JustTonite’s Chew plans to introduce the concept of selling distressed inventory to other travel-related sectors beyond hotels

“There were more than 50,000 unoccupied hotel rooms daily in the capital alone. Nationwide, the number was in excess of 100,000. I created JustTonite solely with the intention of assisting hotels to fill up their unoccupied inventories for the same night,” shared Chew, founder and CEO of JustTonite.

The platform offers same-day, room-only bookings with check-in from 18.00 onwards. “This unique model was very welcomed by the hotel industry as it focuses only on the segment of unoccupied rooms for the night that will (otherwise) not generate any revenue,” said Chew.

Chew, who has been in senior management in the hotel industry for the past 28 years, shared that it was initially a challenge to explain the concept of distressed inventories to hoteliers.

“Many thought JustTonite was another OTA coming into an already very crowded marketplace. Many a time, I got ‘lectured’ on rate parity and hotel positioning, a topic which I am way too familiar with,” he elaborated.

“The industry ethics on rate parity only applies when all parties are selling the same product. In the case of JustTonite, we are selling a different product which is of restricted use. We are only selling (hotels rooms based) on a time segment – (a concept) which no hotels nor OTAs are focusing on.”

The platform was launched with 30 hotels in Kuala Lumpur and Selangor. That number has since increased to more than 100 hotels nationwide, and Chew is optimistic that the platform will grow to 300 hotels by year-end.

Hoteliers are allowed to list their inventory free-of-charge on the platform. A transaction fee is charged only when a booking materialises, with payment made to hotels immediately through the payment gateway.

Chew now plans to expand the platform to Singapore as he sees similarity in booking preferences between Singaporeans and Malaysians in that they desire a user-friendly booking platform with fixed, consistent rates.

To that aim, JustTonite has appointed Infinity Hospitality Asia as its partner in Singapore, effective July 1. Chew shared: “Its role will be to introduce this new concept of marketing distressed inventories to the hotel community in Singapore, and to reach out to staycationers through various marketing initiatives.”

The ambitious Chew is also in discussions with an organisation based in Dubai to promote this innovative model to all seven GCC countries.

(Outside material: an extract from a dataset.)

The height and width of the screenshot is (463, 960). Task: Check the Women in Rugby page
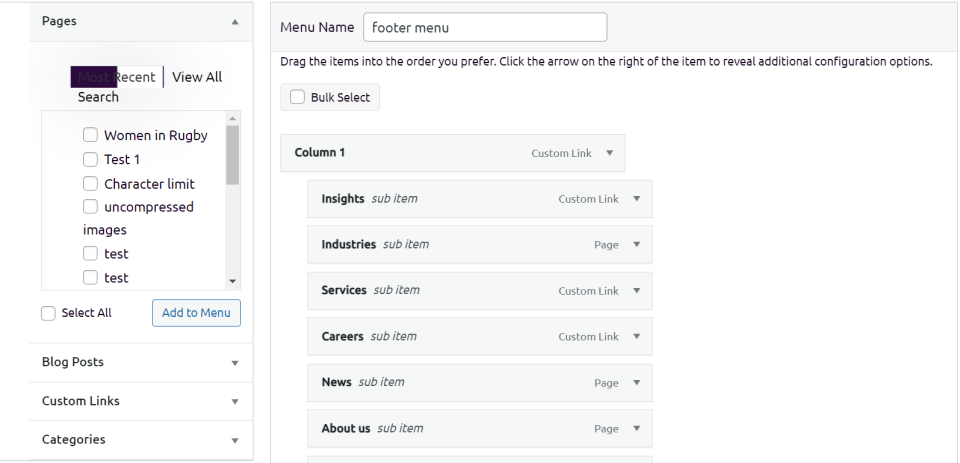click(90, 135)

If all goes according to plan, the roll-out will start in the UAE this September.

JustTonite’s success in Malaysia has given Chew a long-term vision of adding value to the entire travel ecosystem, based on the similar concept of creating an effective distribution channel for distressed inventory.

Chew explained: “Airlines, car rental companies, bus operators and theme parks have similar distress inventories during low or no demand periods. All these industries have enough data to know which periods have low demand, and will need platforms like JustTonite to assist them. Each industry, however, defines distressed inventories quite differently.

“We are currently engaging with the captains of these industries to first understand their definition of distressed inventory. Through some proprietary tools we developed in-house, we determine a matrix to price these inventories effectively.”

Chew added that this pandemic season is the “perfect time” to introduce the concept of distressed inventory management via JustTonite as “hotels and many travel-related industries are currently undergoing some stages of ‘reset’ for their businesses”.